Give back, unchanged, each line from the one containing "Image resolution: width=474" through the last line of the entries below.

Recorded data
::::::

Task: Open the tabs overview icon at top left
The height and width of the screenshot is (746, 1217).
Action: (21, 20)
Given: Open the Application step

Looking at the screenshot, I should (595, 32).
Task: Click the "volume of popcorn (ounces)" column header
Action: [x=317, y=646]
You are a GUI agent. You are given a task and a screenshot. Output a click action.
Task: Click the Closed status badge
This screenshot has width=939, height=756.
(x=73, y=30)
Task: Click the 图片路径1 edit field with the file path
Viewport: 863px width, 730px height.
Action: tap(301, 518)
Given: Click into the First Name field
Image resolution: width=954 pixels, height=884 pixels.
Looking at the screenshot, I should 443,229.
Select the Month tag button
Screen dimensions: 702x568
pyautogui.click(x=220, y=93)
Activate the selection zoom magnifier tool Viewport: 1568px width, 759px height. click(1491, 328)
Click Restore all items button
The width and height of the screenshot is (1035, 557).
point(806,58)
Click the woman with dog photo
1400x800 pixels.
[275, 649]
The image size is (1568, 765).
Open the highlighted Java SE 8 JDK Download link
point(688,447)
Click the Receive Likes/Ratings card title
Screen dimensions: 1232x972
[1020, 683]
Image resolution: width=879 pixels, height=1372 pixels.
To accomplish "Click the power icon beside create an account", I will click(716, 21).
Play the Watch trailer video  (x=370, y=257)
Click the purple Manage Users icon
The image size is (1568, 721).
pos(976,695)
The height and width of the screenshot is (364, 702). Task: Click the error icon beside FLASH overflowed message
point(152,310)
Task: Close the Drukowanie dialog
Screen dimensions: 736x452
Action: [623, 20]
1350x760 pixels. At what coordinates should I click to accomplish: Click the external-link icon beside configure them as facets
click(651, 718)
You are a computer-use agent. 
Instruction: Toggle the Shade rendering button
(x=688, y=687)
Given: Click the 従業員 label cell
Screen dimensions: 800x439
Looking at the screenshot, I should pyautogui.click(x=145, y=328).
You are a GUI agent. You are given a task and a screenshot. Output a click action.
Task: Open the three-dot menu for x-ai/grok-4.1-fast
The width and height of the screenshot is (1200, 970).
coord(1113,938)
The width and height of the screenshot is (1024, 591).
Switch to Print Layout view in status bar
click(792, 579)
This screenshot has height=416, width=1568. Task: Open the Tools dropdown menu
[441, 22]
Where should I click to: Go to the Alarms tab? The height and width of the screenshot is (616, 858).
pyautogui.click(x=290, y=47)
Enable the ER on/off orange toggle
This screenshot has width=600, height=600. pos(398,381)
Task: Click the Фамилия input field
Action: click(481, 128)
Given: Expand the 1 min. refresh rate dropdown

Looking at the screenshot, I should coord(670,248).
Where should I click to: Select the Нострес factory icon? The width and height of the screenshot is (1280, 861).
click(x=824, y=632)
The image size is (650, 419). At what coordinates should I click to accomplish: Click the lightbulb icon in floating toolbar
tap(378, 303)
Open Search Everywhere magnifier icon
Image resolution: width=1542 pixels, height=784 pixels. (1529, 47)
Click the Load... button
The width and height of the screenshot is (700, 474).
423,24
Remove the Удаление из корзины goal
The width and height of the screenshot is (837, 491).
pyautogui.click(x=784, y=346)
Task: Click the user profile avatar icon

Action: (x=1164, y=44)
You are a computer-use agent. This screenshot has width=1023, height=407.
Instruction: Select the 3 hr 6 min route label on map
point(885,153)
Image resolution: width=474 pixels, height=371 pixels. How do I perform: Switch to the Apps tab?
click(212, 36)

::::::

**RESPONSE:**
Image resolution: width=474 pixels, height=371 pixels. How do I perform: Switch to the Apps tab?
click(212, 36)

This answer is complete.